Belle, here's the thing. I think it's pretty clear where immigration or disability issues or racism is being discussed as to how women affected by these things are being specifically affected, and when the general policies are discussed.
The problem is that if feminism subsumes the latter (which I argue it shouldn't) as well as the former (which I believe it should) it then becomes about everything and risks the burnout you mention or the dilution I fear.
Realistically, ALL leftist movements intersect, but we all know that none of them adopt feminism to the degree that feminists adopt the others. There's a reason for that.
If this weren't the case, I'd agree with you. Because it is, I feel like there should be one place that centers women.
That doesn't mean that feminists shouldn't care about the broad policy issues.

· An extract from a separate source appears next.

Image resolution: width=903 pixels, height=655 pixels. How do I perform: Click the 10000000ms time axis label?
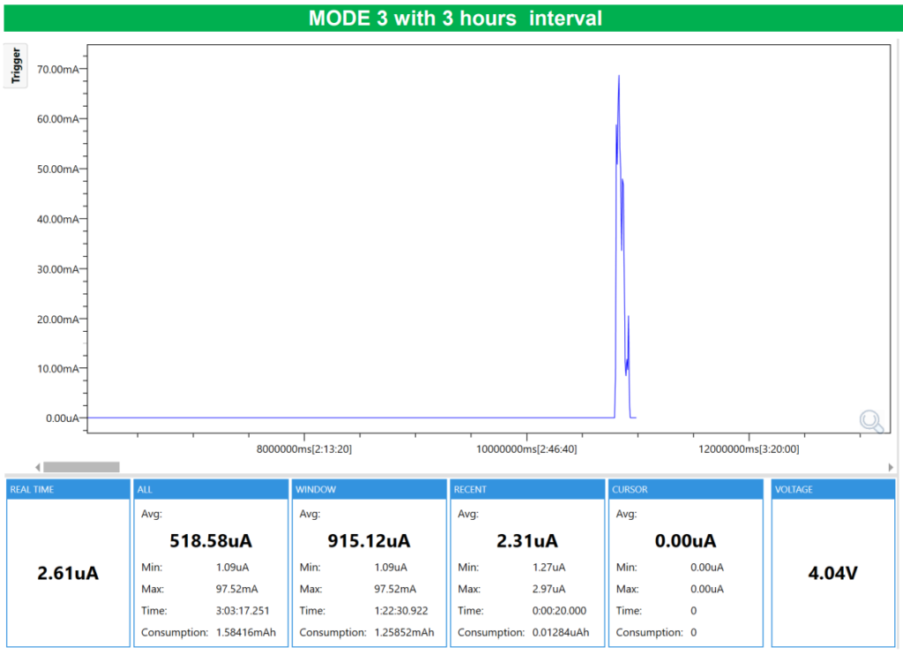coord(527,449)

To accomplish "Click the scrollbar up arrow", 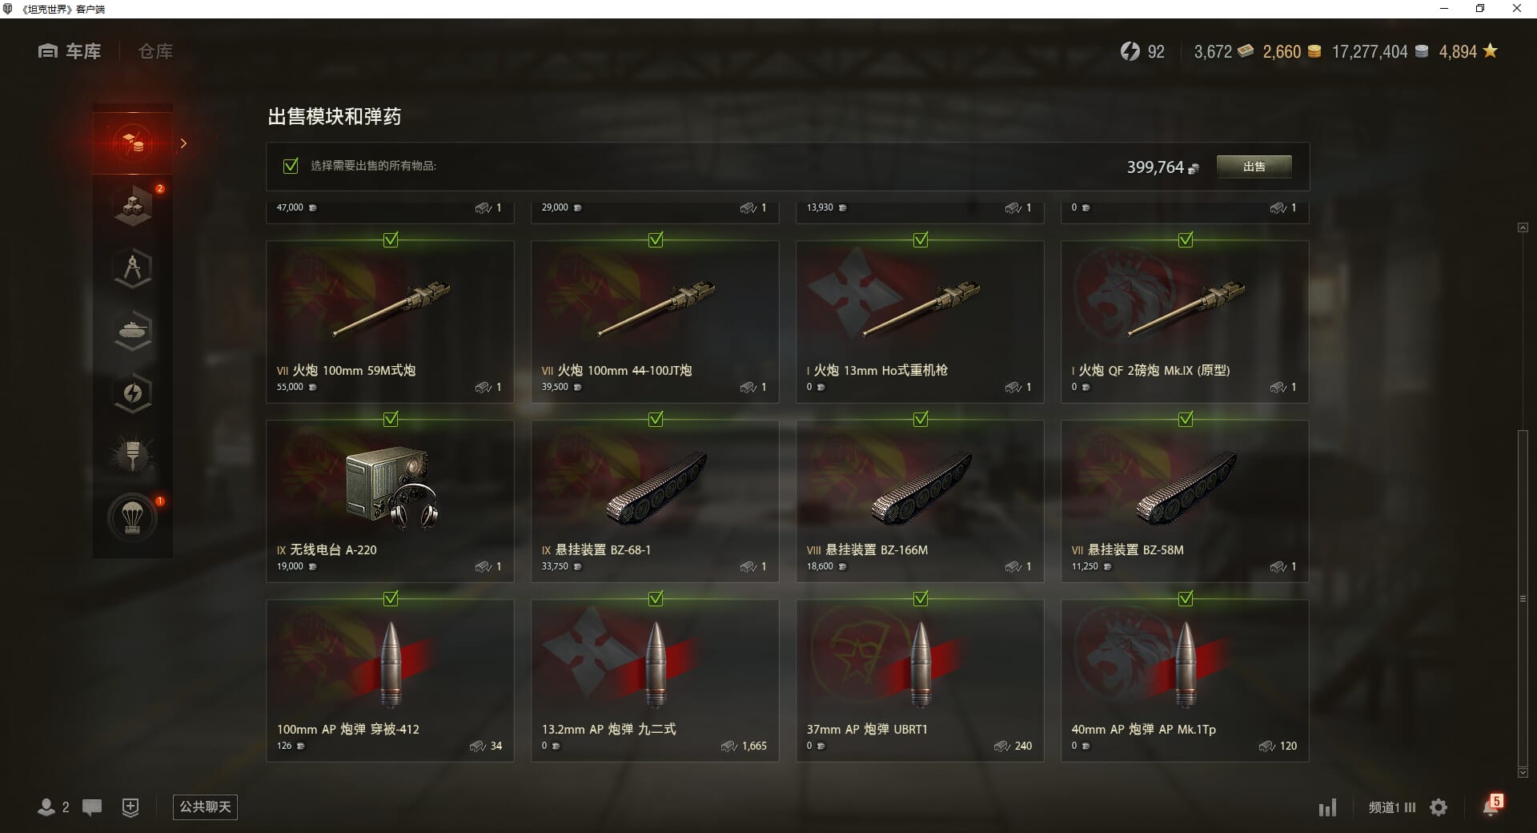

I do low-income career and school counseling for poor boys as well as girls, for example. And it's great for feminists to be involved in movements like anti-war or immigration etc.
But when you're discussing "feminism," eg on a feminist blog (as opposed to a blog by a feminist) or in feminist literature (ditto), it needs to center women, IMO.
belldame 222
You belong to an org that calls women "dykes" which is sex role stereotyping. You call Phyllis Chesler a neocon and dismiss this radical feminist who has published the deepest feminism writing I have ever read with that word.
Here is some of her writing -- other women can judge what is feminist and what is male left crap.
Especially on this day when Texas went into US polygamy compounds and rescued children prostituted as surely as they are in any Muslim country. Except here the law is not on the side of the abusers - well at least not right now.
Chesler's Chronicle:
"According to Minnesota based psychoanalyst and Arabist, Dr. Nancy Kobrin, it is a culture in which shame and honor play decisive roles and in which the debasement of women is paramount. In an utterly fascinating and as-yet unpublished book, which I will be introducing, the Sheik’s New Clothes: the Psychoanalytic Roots of Islamic Suicide Terrorism, Kobrin, and her Israeli co-author, counter-terrorism expert Yoram Schweitzer, describe barbarous family and clan dynamics in which children, both boys and girls, are routinely orally and anally raped by male relatives; infant males are sometimes sadistically over-stimulated by being masturbated; boys between the ages of 7-12 are publicly and traumatically circumcised; many girls are clitoridectomized; and women are seen as the source of all shame and dishonor and treated accordingly: very, very badly.
According to Dr. Kobrin, “The little girl lives her life under a communal death threat—the honor killing.” Both male and female infants and children are brought up by mothers (who are debased and traumatized women). As such, all children are forever psychologically “contaminated” by the humiliated yet all-powerful mother. Arab and Muslim boys must disassociate themselves from her in spectacularly savage ways. But, on a deep unconscious level, they may also wish to remain merged with the source of contamination—a conflict that suicide bombers both act out and resolve when they manfully kill but also merge their blood eternally with that of their presumably most hated enemies, the Israeli Jews. In Kobrin’s view, the Israeli Jews may actually function as substitutes or scapegoats for an even more primal, hated/loved enemy: Woman.
Widespread child sexual abuse leads to paranoid, highly traumatized, and revenge-seeking adults. Based on my own experience in Afghanistan (a non-Arab, Muslim culture), a polygamous, patriarchal culture also leads to an infernal, fraternal competition for paternal favor and inheritance.
It is brother against brother, full brothers against half-brothers, full and half brothers against first cousins—and thus, can entire families and clans remain locked in revenge-fueled mortal combat for generations."